[Records drawn from a data source]
--------------------------------------------------

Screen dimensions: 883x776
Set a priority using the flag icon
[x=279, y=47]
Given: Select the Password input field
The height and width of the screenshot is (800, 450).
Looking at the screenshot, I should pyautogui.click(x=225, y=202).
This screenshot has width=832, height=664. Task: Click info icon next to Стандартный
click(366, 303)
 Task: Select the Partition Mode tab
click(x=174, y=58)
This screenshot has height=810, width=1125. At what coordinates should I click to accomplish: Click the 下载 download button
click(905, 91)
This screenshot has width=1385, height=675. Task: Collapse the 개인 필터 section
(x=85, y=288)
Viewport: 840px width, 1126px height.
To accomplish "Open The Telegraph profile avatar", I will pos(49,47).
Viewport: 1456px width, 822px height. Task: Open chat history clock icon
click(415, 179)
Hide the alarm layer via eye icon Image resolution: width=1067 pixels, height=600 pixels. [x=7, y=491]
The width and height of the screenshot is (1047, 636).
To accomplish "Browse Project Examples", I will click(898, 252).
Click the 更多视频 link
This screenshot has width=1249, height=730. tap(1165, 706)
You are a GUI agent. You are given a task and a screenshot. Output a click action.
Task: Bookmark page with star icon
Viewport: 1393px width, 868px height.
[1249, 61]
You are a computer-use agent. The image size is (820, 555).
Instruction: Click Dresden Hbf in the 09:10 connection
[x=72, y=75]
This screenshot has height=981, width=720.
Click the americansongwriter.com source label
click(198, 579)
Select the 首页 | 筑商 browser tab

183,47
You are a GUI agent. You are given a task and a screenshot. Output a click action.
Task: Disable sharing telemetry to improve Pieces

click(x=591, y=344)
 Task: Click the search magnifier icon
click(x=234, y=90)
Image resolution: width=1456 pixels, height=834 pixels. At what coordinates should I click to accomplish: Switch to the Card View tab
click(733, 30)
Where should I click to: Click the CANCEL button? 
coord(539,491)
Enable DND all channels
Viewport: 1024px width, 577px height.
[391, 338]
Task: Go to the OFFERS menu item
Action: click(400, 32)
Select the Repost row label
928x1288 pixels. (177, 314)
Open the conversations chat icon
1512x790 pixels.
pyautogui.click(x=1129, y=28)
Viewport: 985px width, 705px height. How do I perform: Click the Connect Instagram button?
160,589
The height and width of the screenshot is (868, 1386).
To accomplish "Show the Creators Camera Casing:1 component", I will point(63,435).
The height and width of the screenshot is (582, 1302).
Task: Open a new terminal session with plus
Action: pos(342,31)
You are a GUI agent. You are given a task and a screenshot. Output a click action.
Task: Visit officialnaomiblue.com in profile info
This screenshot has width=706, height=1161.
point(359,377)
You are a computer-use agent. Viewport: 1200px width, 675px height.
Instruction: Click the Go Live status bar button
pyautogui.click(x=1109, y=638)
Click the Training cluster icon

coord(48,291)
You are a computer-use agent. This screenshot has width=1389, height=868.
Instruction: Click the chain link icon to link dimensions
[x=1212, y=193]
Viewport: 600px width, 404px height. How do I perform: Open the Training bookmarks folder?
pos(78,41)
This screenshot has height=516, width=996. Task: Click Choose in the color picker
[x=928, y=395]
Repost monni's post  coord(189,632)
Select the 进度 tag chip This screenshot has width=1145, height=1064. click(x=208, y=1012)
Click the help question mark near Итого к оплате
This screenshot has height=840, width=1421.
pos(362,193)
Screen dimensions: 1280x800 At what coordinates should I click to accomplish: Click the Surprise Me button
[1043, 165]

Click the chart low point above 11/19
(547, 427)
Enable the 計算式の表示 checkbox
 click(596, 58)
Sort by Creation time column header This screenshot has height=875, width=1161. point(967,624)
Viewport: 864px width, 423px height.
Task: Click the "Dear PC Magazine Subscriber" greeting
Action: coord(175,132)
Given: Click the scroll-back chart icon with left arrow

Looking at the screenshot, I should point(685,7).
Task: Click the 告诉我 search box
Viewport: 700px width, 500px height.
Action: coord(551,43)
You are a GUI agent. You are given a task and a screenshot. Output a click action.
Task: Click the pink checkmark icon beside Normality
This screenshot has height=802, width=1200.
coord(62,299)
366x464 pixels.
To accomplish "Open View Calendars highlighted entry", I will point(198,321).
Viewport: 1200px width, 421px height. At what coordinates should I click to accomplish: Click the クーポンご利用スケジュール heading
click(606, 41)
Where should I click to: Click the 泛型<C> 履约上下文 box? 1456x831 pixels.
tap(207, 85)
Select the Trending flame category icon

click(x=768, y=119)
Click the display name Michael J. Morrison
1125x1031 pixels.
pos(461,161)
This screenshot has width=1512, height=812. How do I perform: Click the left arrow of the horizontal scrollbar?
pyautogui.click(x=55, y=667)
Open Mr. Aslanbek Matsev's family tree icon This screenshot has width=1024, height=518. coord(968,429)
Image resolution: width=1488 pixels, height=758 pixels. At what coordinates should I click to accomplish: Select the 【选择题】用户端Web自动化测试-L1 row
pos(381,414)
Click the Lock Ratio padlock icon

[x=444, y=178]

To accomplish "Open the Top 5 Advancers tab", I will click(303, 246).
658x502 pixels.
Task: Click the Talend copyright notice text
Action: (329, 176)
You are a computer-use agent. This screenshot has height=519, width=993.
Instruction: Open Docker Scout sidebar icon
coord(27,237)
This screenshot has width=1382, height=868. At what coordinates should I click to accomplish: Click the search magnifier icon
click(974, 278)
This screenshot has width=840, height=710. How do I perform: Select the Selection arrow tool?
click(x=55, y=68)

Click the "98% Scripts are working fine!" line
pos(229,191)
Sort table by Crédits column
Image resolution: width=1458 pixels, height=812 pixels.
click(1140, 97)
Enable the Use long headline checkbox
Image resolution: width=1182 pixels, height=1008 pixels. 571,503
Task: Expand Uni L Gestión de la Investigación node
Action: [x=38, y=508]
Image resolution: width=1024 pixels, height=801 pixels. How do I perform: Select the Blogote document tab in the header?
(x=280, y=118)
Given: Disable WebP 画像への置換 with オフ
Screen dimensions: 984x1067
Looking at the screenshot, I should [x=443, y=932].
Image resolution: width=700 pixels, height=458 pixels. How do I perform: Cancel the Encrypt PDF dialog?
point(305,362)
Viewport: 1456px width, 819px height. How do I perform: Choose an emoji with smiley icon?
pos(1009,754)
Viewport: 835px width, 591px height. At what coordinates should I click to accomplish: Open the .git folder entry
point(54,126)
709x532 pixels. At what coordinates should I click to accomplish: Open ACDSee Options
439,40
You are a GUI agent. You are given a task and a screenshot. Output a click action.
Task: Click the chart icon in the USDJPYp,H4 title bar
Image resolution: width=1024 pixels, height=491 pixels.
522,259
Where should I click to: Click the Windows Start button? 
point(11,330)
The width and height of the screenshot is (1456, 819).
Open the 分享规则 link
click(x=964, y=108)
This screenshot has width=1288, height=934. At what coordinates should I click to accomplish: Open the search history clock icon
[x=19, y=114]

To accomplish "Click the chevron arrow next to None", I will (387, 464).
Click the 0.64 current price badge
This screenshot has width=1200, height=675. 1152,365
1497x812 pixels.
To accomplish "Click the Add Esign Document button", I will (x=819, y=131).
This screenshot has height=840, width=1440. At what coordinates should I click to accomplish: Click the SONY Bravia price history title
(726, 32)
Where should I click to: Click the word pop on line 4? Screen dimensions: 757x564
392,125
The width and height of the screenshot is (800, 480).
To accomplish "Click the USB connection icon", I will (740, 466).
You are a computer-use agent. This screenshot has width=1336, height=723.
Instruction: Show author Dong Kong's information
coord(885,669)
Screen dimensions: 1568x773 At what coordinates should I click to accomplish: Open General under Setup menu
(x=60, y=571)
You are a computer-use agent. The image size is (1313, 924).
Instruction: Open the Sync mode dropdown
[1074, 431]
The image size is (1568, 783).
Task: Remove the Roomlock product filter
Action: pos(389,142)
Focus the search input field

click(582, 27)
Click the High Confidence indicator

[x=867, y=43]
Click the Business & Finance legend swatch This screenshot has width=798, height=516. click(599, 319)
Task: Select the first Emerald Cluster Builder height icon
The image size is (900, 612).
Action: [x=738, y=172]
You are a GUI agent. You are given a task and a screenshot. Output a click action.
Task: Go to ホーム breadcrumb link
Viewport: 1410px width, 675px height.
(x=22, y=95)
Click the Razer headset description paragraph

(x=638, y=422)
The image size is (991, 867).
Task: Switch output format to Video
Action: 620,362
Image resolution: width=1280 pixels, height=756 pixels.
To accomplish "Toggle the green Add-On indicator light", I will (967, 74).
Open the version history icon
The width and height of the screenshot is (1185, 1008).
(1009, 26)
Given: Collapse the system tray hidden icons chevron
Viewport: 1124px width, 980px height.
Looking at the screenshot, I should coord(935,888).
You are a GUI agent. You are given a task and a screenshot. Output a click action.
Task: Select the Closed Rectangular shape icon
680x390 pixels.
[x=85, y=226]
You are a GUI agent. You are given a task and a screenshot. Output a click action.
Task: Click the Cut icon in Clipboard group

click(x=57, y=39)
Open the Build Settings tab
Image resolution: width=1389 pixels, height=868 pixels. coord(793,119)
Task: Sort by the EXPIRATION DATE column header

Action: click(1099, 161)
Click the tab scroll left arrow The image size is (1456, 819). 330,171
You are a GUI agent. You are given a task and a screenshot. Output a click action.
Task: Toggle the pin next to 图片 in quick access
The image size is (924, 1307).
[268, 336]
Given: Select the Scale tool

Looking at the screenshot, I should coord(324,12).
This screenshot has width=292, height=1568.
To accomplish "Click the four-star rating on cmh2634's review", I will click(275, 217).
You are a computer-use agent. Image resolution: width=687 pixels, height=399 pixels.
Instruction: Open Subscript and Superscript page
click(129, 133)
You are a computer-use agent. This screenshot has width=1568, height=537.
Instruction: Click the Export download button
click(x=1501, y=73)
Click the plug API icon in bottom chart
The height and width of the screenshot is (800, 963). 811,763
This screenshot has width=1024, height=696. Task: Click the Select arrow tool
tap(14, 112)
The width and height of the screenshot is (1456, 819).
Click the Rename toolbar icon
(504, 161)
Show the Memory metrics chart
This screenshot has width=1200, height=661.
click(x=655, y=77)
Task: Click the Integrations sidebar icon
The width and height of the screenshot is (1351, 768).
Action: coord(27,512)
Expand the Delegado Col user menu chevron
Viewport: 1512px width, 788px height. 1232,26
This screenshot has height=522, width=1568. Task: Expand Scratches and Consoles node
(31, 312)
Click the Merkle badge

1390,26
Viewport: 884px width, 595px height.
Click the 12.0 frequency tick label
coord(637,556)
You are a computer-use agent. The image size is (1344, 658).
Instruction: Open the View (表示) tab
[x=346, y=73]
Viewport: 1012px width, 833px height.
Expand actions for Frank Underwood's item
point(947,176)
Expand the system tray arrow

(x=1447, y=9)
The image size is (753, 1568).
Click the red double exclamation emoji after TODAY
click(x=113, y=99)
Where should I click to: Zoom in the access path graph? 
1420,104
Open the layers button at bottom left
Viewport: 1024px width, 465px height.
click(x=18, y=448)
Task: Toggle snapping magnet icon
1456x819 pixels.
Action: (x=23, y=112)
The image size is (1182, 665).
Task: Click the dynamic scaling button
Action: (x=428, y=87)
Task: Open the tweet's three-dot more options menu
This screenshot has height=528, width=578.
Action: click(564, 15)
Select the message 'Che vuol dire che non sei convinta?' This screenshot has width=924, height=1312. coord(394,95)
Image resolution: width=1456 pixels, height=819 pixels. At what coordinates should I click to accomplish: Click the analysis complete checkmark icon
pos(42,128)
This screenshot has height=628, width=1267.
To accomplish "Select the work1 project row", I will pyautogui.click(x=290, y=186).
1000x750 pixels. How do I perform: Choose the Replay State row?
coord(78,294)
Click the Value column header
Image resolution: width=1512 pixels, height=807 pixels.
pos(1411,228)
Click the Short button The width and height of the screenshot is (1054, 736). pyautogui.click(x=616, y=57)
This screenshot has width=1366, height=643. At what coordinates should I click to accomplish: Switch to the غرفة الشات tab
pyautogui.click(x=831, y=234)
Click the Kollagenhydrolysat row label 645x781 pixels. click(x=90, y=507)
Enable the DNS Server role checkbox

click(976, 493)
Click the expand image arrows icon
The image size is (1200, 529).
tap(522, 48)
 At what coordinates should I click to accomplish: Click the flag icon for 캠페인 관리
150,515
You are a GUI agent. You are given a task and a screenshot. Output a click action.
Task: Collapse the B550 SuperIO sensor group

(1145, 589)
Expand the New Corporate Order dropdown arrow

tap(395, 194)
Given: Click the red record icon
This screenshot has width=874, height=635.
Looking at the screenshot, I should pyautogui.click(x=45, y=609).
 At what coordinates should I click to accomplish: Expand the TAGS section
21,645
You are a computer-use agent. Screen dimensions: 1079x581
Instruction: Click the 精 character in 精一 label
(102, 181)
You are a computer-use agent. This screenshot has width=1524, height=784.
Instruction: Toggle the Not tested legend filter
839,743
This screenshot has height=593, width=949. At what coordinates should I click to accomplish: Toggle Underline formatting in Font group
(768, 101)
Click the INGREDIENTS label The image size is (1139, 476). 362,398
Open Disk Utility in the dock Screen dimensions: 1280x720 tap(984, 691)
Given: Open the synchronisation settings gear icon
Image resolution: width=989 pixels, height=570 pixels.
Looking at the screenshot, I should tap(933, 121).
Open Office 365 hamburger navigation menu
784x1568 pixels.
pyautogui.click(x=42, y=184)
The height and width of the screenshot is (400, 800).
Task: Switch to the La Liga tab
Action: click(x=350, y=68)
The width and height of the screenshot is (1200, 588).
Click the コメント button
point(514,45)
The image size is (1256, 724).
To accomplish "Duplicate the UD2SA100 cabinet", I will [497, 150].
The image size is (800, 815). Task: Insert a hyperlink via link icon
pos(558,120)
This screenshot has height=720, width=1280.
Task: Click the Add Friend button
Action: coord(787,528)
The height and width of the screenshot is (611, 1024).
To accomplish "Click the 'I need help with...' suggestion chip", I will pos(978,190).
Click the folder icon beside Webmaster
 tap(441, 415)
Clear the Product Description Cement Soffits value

--------------------------------------------------

— Problem to work on —
Turn the listing's lines into a Markdown table with the columns Row and Line, starting at the line containing "Where should I click to: Click the 泛型<C>" and ending at the line containing "[x=444, y=178]". Number each row and omit blank lines.

— Result of this task —
| Row | Line |
|---|---|
| 1 | Where should I click to: Click the 泛型<C> 履约上下文 box? 1456x831 pixels. |
| 2 | tap(207, 85) |
| 3 | Select the Trending flame category icon |
| 4 | click(x=768, y=119) |
| 5 | Click the display name Michael J. Morrison |
| 6 | 1125x1031 pixels. |
| 7 | pos(461,161) |
| 8 | This screenshot has width=1512, height=812. How do I perform: Click the left arrow of the horizontal scrollbar? |
| 9 | pyautogui.click(x=55, y=667) |
| 10 | Open Mr. Aslanbek Matsev's family tree icon This screenshot has width=1024, height=518. coord(968,429) |
| 11 | Image resolution: width=1488 pixels, height=758 pixels. At what coordinates should I click to accomplish: Select the 【选择题】用户端Web自动化测试-L1 row |
| 12 | pos(381,414) |
| 13 | Click the Lock Ratio padlock icon |
| 14 | [x=444, y=178] |